We have Metal kits, Metal Performance shaders, and we have great tools to make your development process efficient and easy.

With Metal system trace, fully integrated into instruments, you get visibility into how your CPU and GPU work in parallel and the runtime performance of your app.

It's a great first tool to start profiling your apps, and seeing your bottlenecks.

But today, my focus is going to be on Metal frame debugger.

Metal frame debugger lets you capture Metal work with a frame of a game, or computer upload, and step through your course.

Inspect state and resources.

And it provides great profiling features, giving you access to GPU counters and pipeline statistics.

It is fully integrated into Xcode, providing you one place to debug and profile your Metal workloads.

And this year, we have some great additions to Metal frame debugger.

With the dependency viewer, now you get visibility into how your encoders are working together and connected through the use of resources.

It's a great tool to navigate your workload and just understand how your [inaudible] are working together to create that frame.

Tomorrow at 10:00 a.m., we have Metal Game Performance Optimization talk, and part of it, we will be covering the dependency viewer.

But today I will be focusing on geometry viewer, shader debugger, and enhanced shaded profiler.

And I will be showing you workloads that will help you in your day-to-day shaded elements.

So, let's start with the geometry viewer.

Vertex Stage is the first stage of the graphics pipeline.

And when you get it wrong, it can mess up your entire scene.

So it is important to rule out some of the vertex issues before moving on to debugging your shaders.

In Vertex Stage, there are several things to check.

Mainly, your vertex inputs, your indices, and your vertex outputs.

Last year, with Xcode 9, we introduced input attribute view where we can see all this data combined in a table view format.

But it is still hard to debug such visual data without really correlating back to 3D.

So that's why this year we combined all this data and created one place you can visualize and inspect it.

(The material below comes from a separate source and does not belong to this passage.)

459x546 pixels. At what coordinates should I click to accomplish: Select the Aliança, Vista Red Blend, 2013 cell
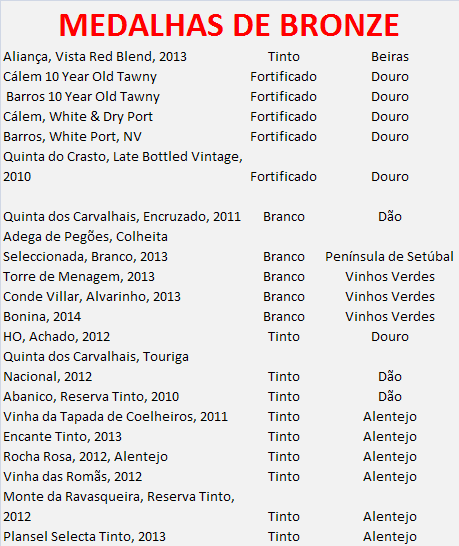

Now, I would like to introduce you to geometry viewer.

[ Applause ]

Geometry viewer is a new tool that visualizes the post-transform vertex data in 3D so that you can actually see what your vertex output is.

Alongside, it provides you your data input indices and output, so that you can actually correlate that back to 3D.

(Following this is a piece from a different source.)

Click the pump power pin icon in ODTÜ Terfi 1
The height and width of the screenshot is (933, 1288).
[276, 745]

It is available per-draw call just like your attachments and bond resources, so you'll have one place to investigate all your vertex issues.

Now, let's take a look at three common vertex problems, and let's see how you can use geometry viewer to tackle them.

So this is the first problem, and I am going to draw call, drawing the tree, and as you can see, some of the vertices of the triangle is off screen, causing this triangle to get skewed.

Just using the geometry viewer, you can click on the visibly wrong triangle.

And just using the viewer below, you can see all the data that these vertices are taking in and outputting.

And in our second case, I'm on the same draw [inaudible] but this time, the tree is completely missing.

Just using the geometry viewer and the free fly camera, you can see that the tree is drawn completely outside of the Frustum.

So it makes sense that it is not rendered on screen.

So it is really easy to use geometry viewer to detect cases like this, and on to our last case, sometimes it's not even possible to form triangles to visualize in 3D.

And these are tricky to debug.

You might have degenerated triangles, where you have multiple of your vertices going into the same location.

Or you might have infinites and [inaudible] in your vertex output position, which is undefined behavior for GPU.

Thankfully, geometry viewer detects these cases and provides an issue button for you.

With a single click to that, you can get a list of issues it finds.

In this case, it found several degenerate triangles.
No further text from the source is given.